5. Seu vídeo está em uma mostra onde parte da renda vem do apoio de pessoas que gostam da ideia. Você acredita que essas novas ferramentas de financiamento baseadas na internet (Crouwdfunding) podem contribuir para o seu trabalho? Isso tem te ajudado diretamente?
A idéia do financiamento coletivo é algo estremamente interessante, porque ela está imbuida do espírito colaborativo que é inerente ao funcionamento da internet. Além disso, a mobilização em prol do interesse comum, de apostar nas idéias do outro, da própria crença em ideiais, cada vez mais rarefeitos no turbilhão de informações que recebemos todos os dias, é super saudável em uma sociedade em que a valorização do culto à individualidade é preponderante.

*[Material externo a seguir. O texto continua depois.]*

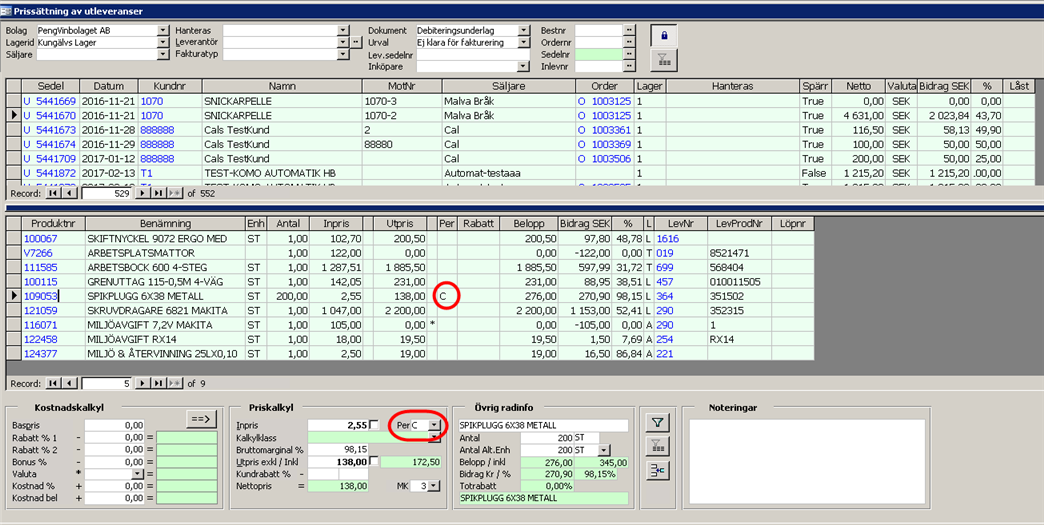Open the Bolag dropdown
1044x525 pixels.
pos(163,30)
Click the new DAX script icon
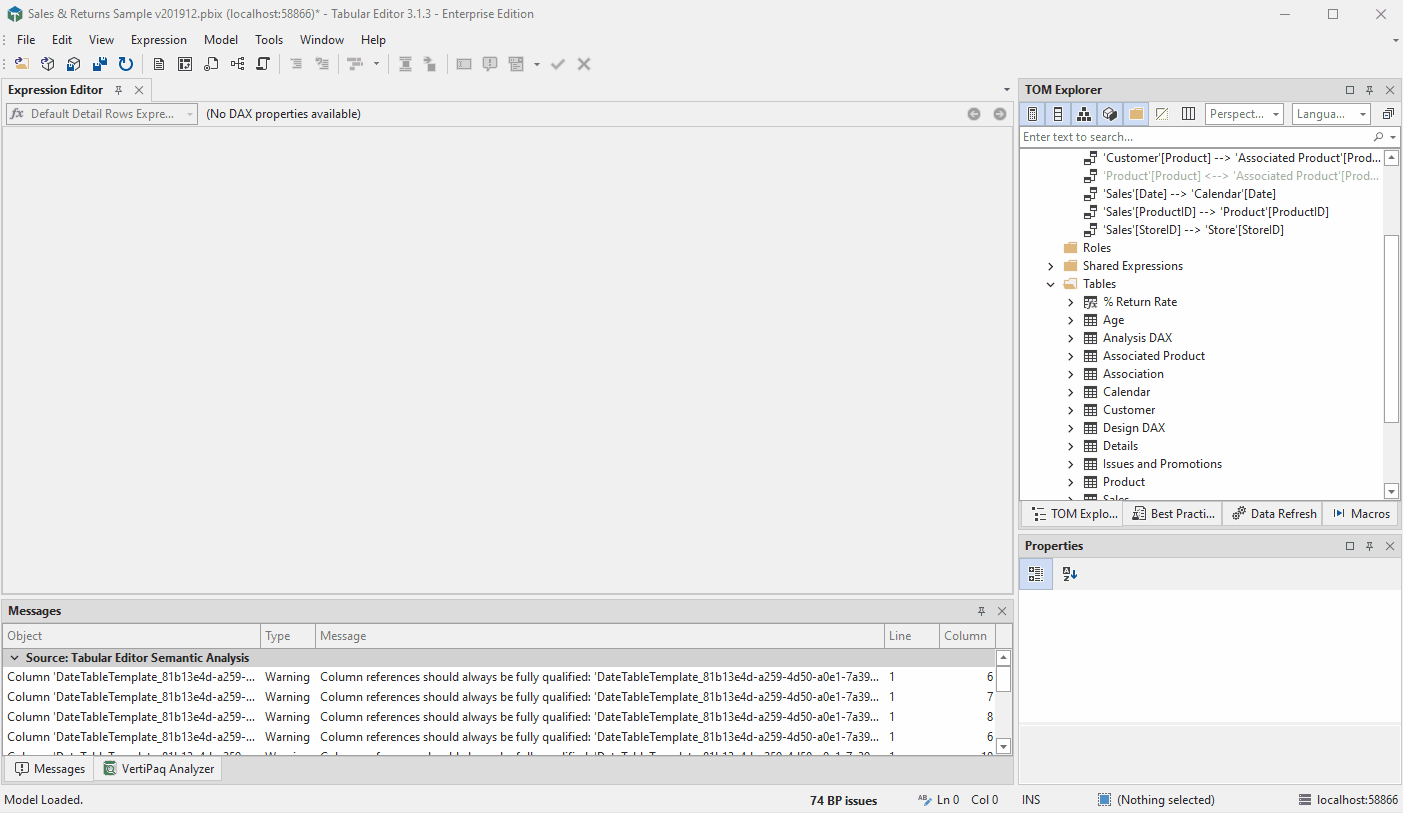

6. Qual a sua opinião sobre produzir filme no Brasil e aquilo que tem sido produzido?
O Brasil está na sua melhor fase de produção audiovisual, seja pela quantidade de filmes produzidos ou pela quantidade de espectadores que os filmes brasileiros têm feito. Por outro lado, estamos com uma legislação que regulamenta o mercado mais consolidada do que antes. Hoje temos formas de financiamentos mais ágeis, mais adequados ao mercado como o Fundo Setorial do Audiovisual (FSA), que tem contribuido para a produção de filmes com possibilidades de retorno para os investidores. Isso é legal porque o bom desempenho de um filme ajuda o cinema nacional como um todo, viabilizando também recursos para filmes mais autorais. O resultado é positivo para toda a cadeia da produção audivisual, favorecendo a produção, distribuição e comercialização de filmes autorais de novos diretores, filmes de diretores já conhecidos, e filmes de produtores, com um foco mais comercial. Essa diversificação na produção reflete também na amplitude de possibilidades estéticas e narrativas dos filmes produzidos no país, nos últimos anos.

7. Gostariamos de saber mais detalhes sobre o seu roteiro.
Não houve um roteiro prévio. A narrativa foi surgindo à medida que editava as cenas escolhidas. Isso foi interessante porque se tratava de um projeto experimental que me possibilitou liberdade para descobrir com o tempo que a história que queria contar começa a partir de um olhar, primeiro contato com o desejo, e vai até o coito, ou o gozo propriamente dito. Isso tudo de maneira abstrata, mais sensorial através do ritmo da montagem, das cores e dos movimentos de corpos fragmentados.

8. O que pretende com este vídeo?
Na verdade, não tinha maiores pretensões com esse video a não ser o exercício proposto pela disciplina. Entretanto, depois do filme pronto, gostei do resultado e acabei enviando para alguns festivais. Foi muito legal quando tive respostas positivas e o filme foi exibido em festivais com temáticas experimentais ou sexuais e até em festivais de videoarte em cidades como Paris, Buenos Aires, e Camaguey (Cuba).

9. Quais suas influêcias?
Nesse projeto, as influências mais diretas foram o filme “9 Canções” de Michael Winterbottom e “A Concepção” de José Eduardo Belmonte. O primeiro filme me chamou atenção pela ousadia da narração de um drama através de sexo e música, enquanto o segundo, me interessou mais pela proposta de montagem moderna e ágil do Paulo Sacramento. Entretantanto, poderia citar inúmeros filmes que indiretamente contribuiram para a pesquisa desse projeto, mas prefiro me reter a esses dois. Outra contribuição importantíssima, foi o trabalho de um amigo artista plástico, Tiago Gualberto, que fez uma videoarte com espelhamentos e efeito de caleidoscopia com videos pornôs.

10. Onde encontrar outros trabalhos?
Dirigi mais dois curtas, um documentário e outro ficção. Quem quiser maiores informações sobre eles, podem entrar em contato comigo. Um deles está disponível no You Tube, e se chama “Moda em Pedaços”.